Putin envenena más que los Borgia. En un momento dado, pareció que sus esbirros mostraban una especial torpeza al intoxicar a sus víctimas. Al fin y al cabo, los Skripal padre e hija sobrevivieron tras rociarles el pomo de la puerta, Litvinenko duró lo suficiente al tomarse el té con polonio para trasladar una imagen crística, y Navalni se recupera junto al parlamento berlinés. Sin embargo, al profundizar en estos asesinatos frustrados se observa que cumplen con la dilación que dispara la audiencia. Del shock a la teleserie, Occidente tiene tiempo para impregnarse de la villanía del zar.

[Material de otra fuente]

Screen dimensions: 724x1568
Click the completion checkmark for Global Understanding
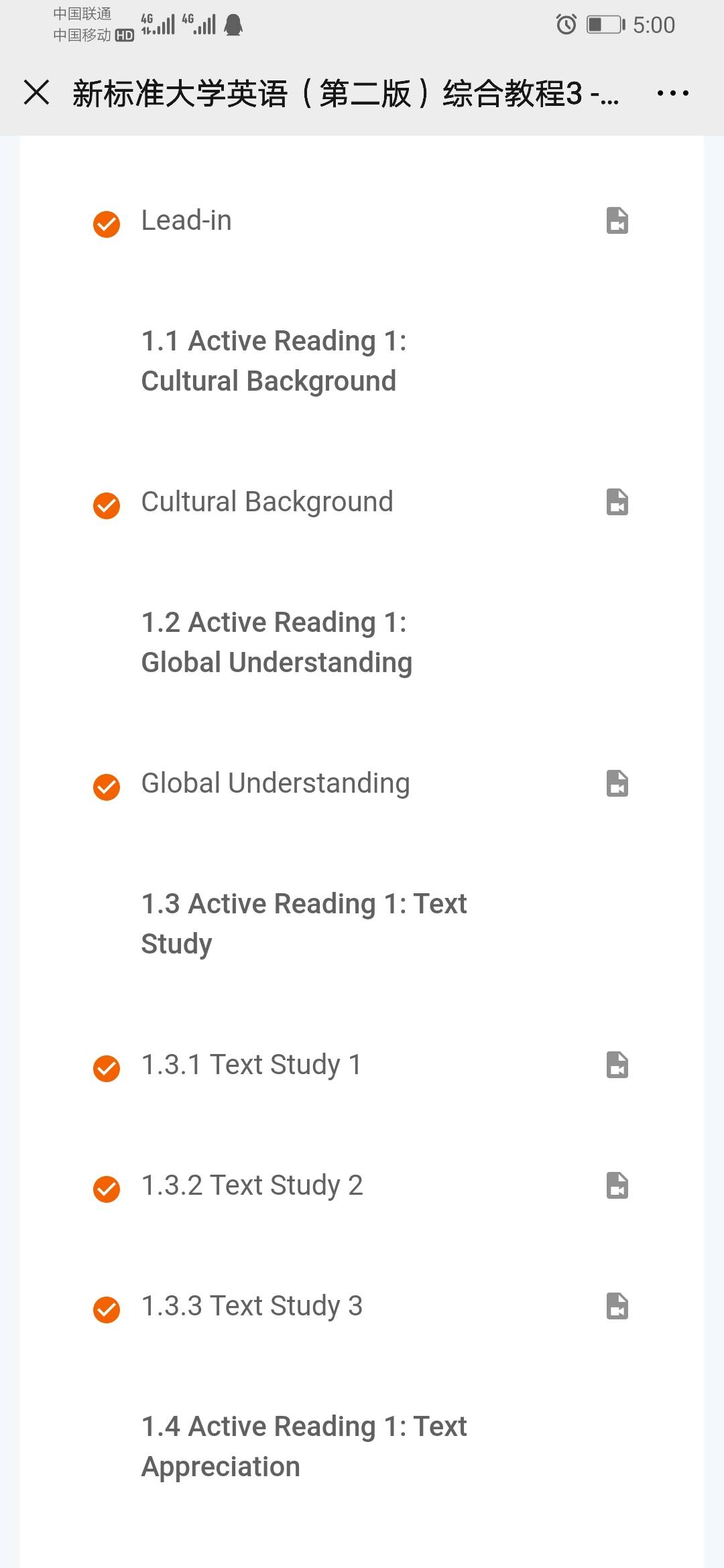107,787
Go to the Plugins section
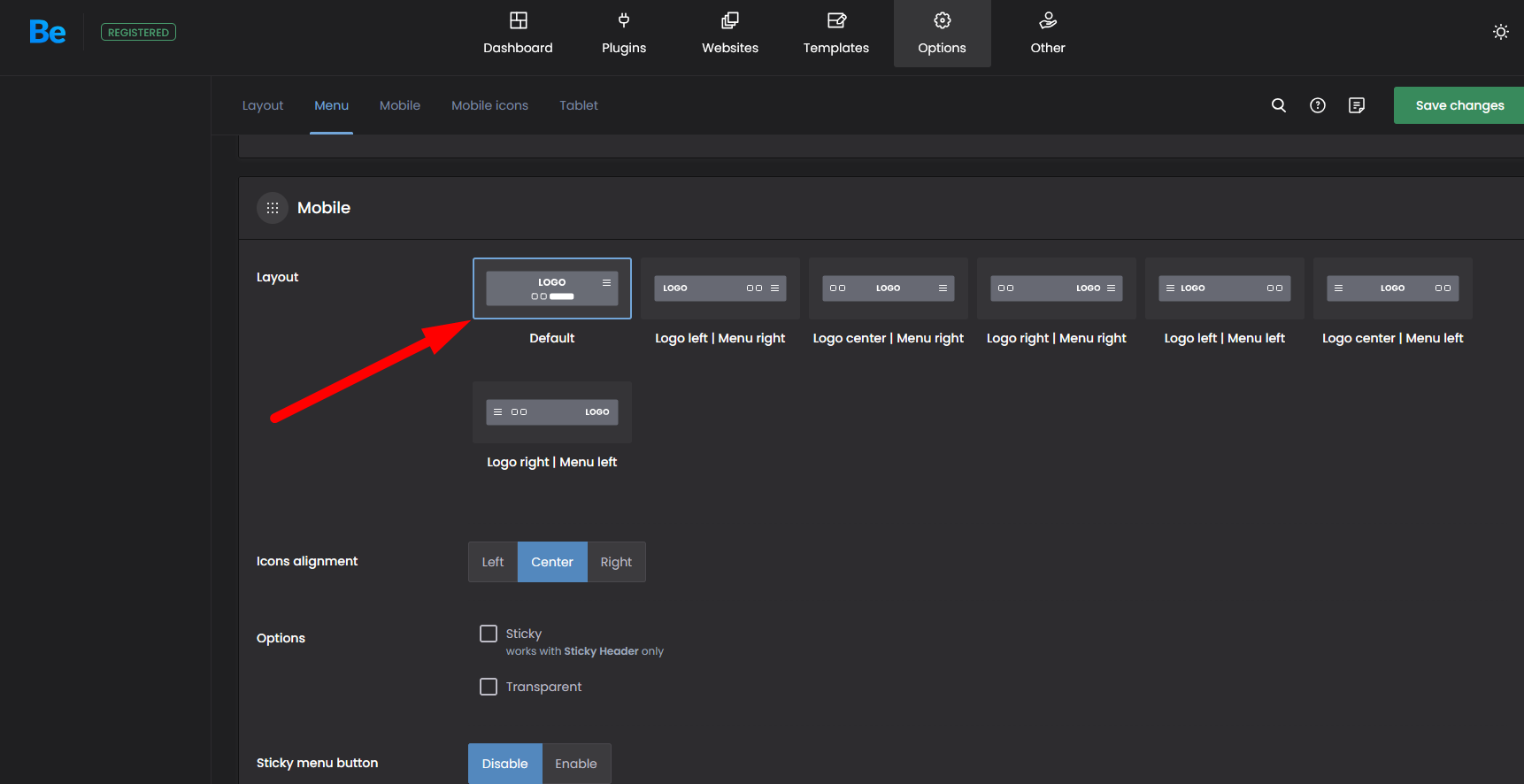The width and height of the screenshot is (1524, 784). (624, 34)
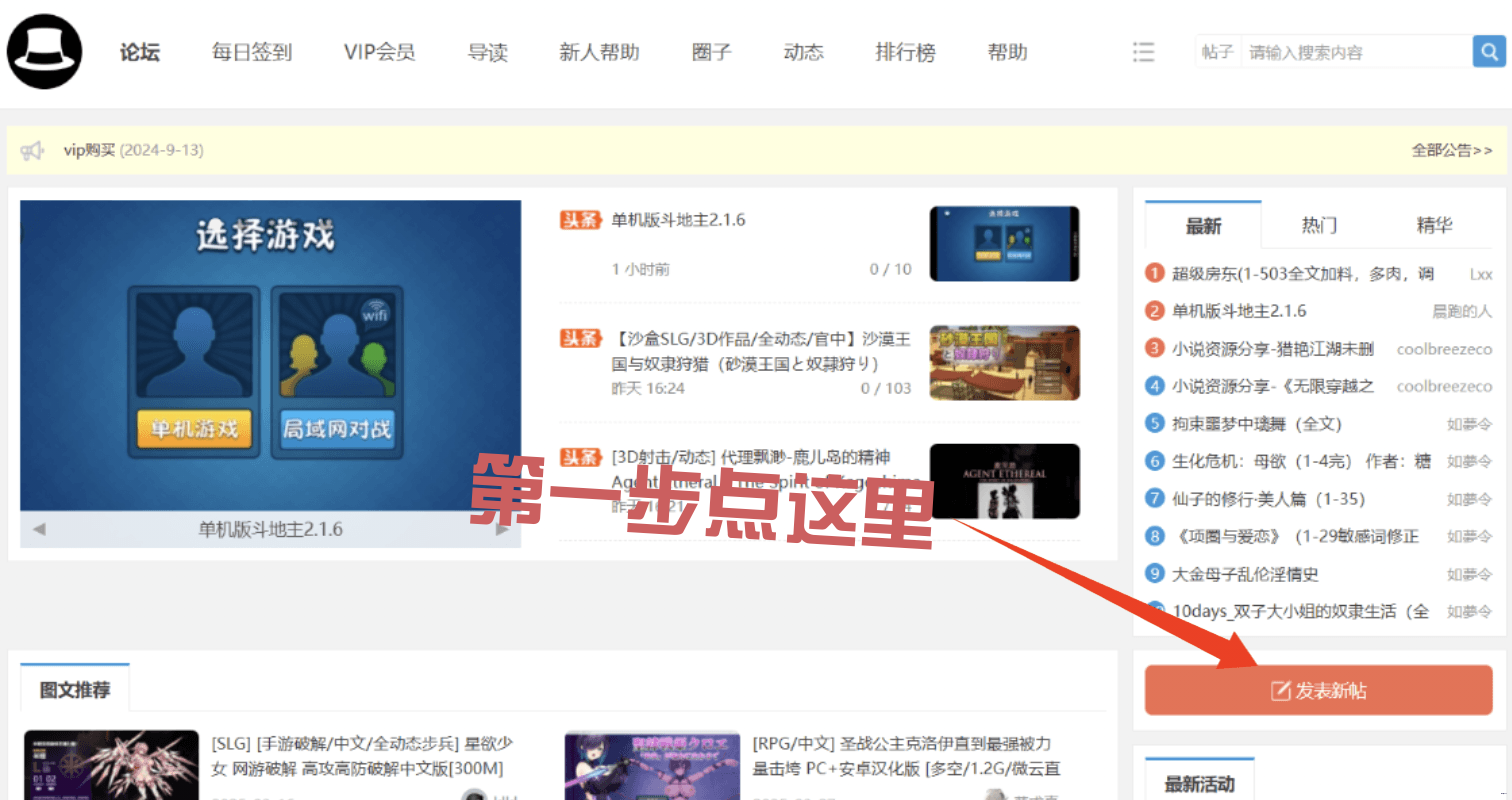Select VIP会员 in the navigation bar
The width and height of the screenshot is (1512, 800).
click(x=379, y=52)
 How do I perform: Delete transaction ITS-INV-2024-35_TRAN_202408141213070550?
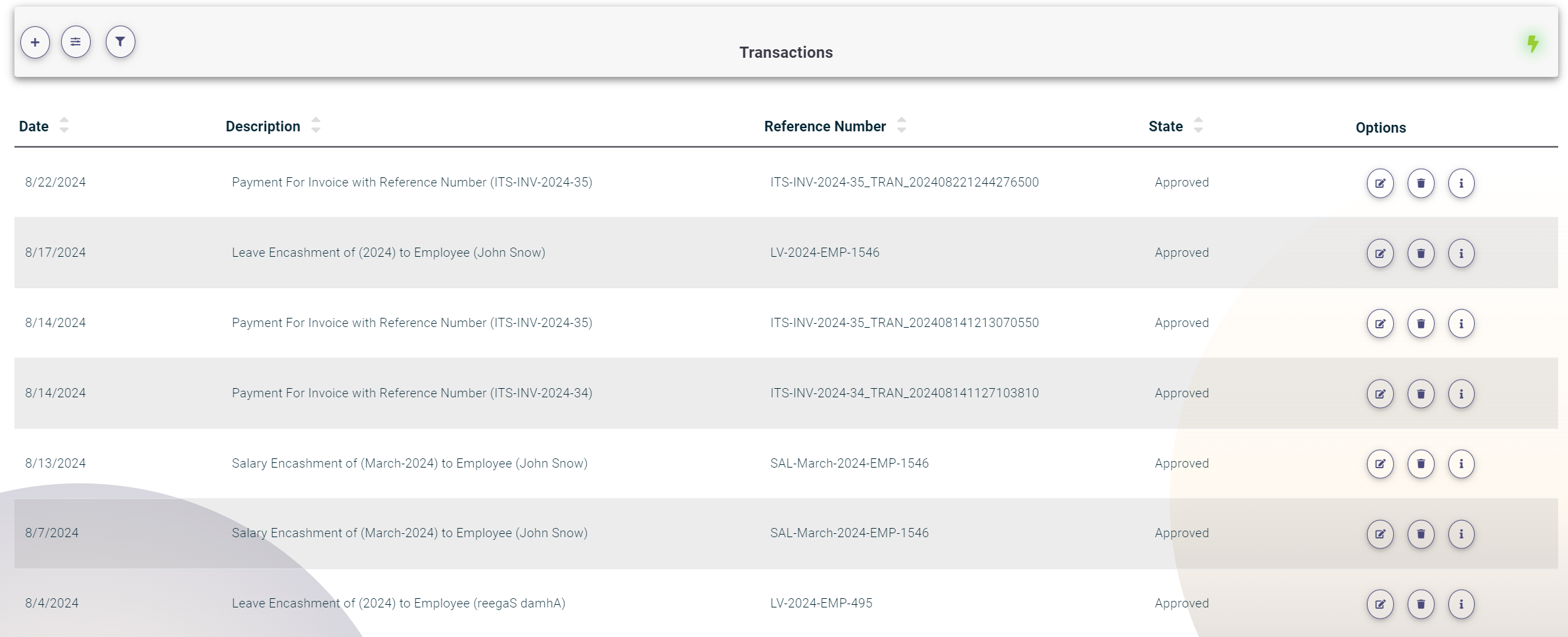point(1421,324)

En ningún caso ha igualado la maldad neroniana del tiroteo a Anna Politkóvskaya, que los lacayos de la FSB ejecutaron en el cumpleaños del presidente ruso.

Ante el apasionante documental de una hora de duración en que Navalni desmenuza la fortuna en yates y viñedos del pelele Medvédev, el asombro traspasaba la excelente factura de esta joya del periodismo de investigación, para admirarse de que el Kremlin permitiera tal exhibición de descalificaciones a cargo de su opositor oficial. Un ataque de esta magnitud a un todopoderoso sería impensable en España, ahora se demuestra que los periodistas locales muestran una sana alergia a ser envenenados.

Cada vez que Putin envenena a un disidente, las gallinas cluecas occidentales esponjan las plumas y parecen a punto de pegarle un severo picotazo al oso ruso. Por ejemplo, Merkel ha fruncido el entrecejo ante el homicidio frustrado de Navalni. Claro que en el último momento aparece el gasoducto Nord Stream 2, en el que se han invertido miles de millones. O surge el espectro de los oligarcas rusos que compran palacetes en Londres, paralizando la respuesta a Litvinenko y los Skripal. O amanece la sensibilidad fraternal de Trump hacia el propietario del Kremlin. Así que habrá nuevos envenenamientos, y saldrán gratis.